▶ **Exercise details**:
Beginning at the line that holds "The width and height of the screenshot is (868, 470).", transcribe each line exactly through the end of the records, and leave any pictures out.

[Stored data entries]
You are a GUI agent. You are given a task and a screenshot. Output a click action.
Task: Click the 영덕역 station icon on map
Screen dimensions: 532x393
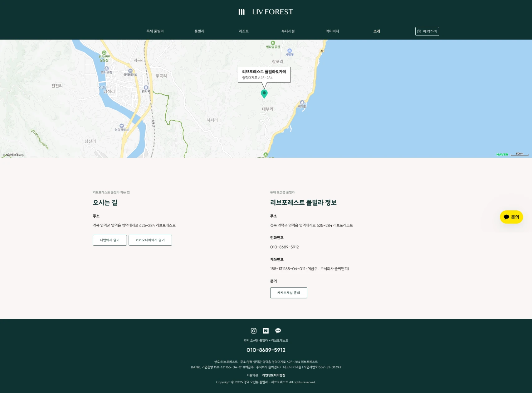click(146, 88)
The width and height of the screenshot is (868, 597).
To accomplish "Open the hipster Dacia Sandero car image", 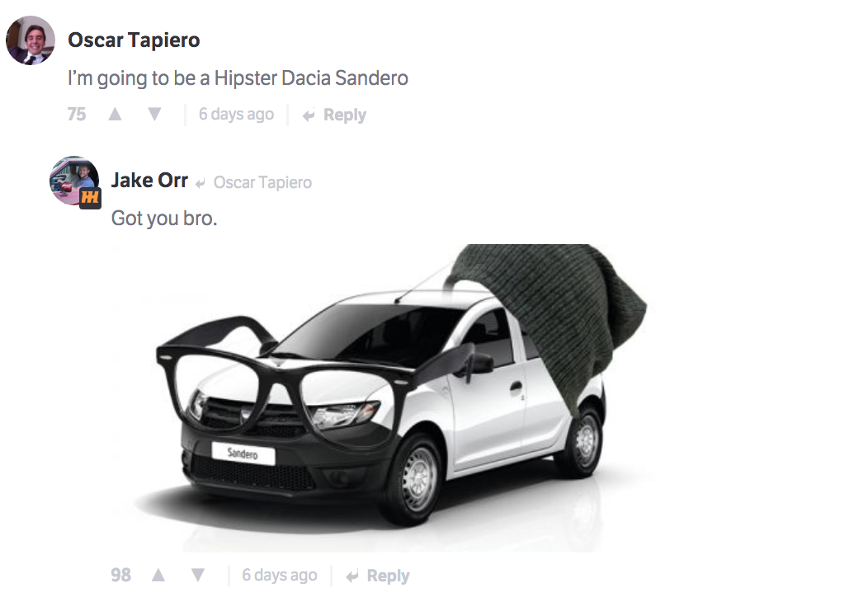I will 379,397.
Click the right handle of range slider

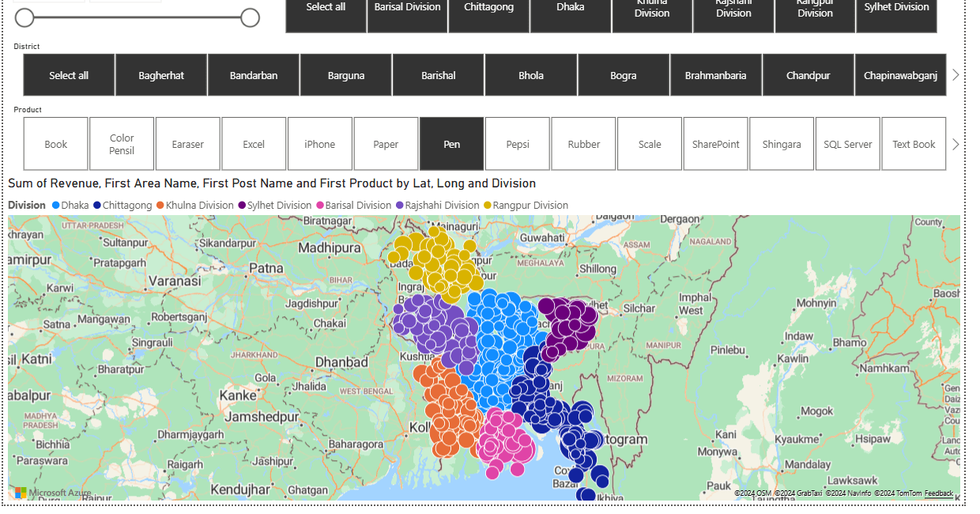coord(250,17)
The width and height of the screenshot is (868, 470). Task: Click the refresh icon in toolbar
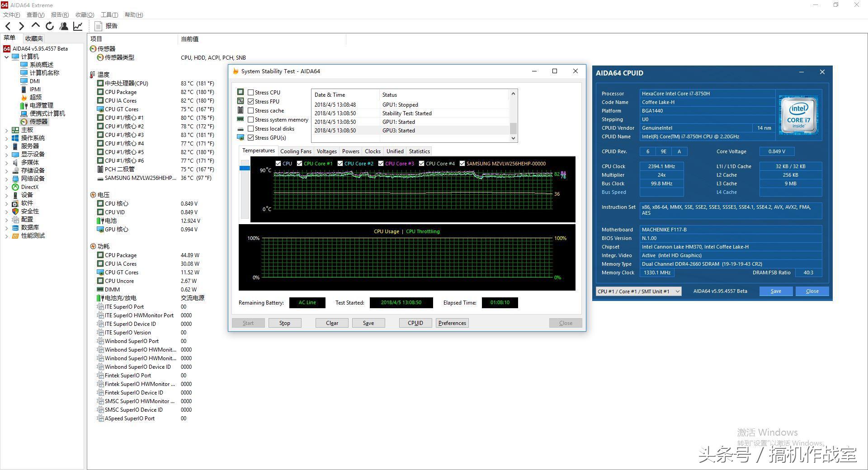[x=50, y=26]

▶ **Solved problem**:
The width and height of the screenshot is (868, 470). Task: Click the refresh icon in toolbar
[x=50, y=26]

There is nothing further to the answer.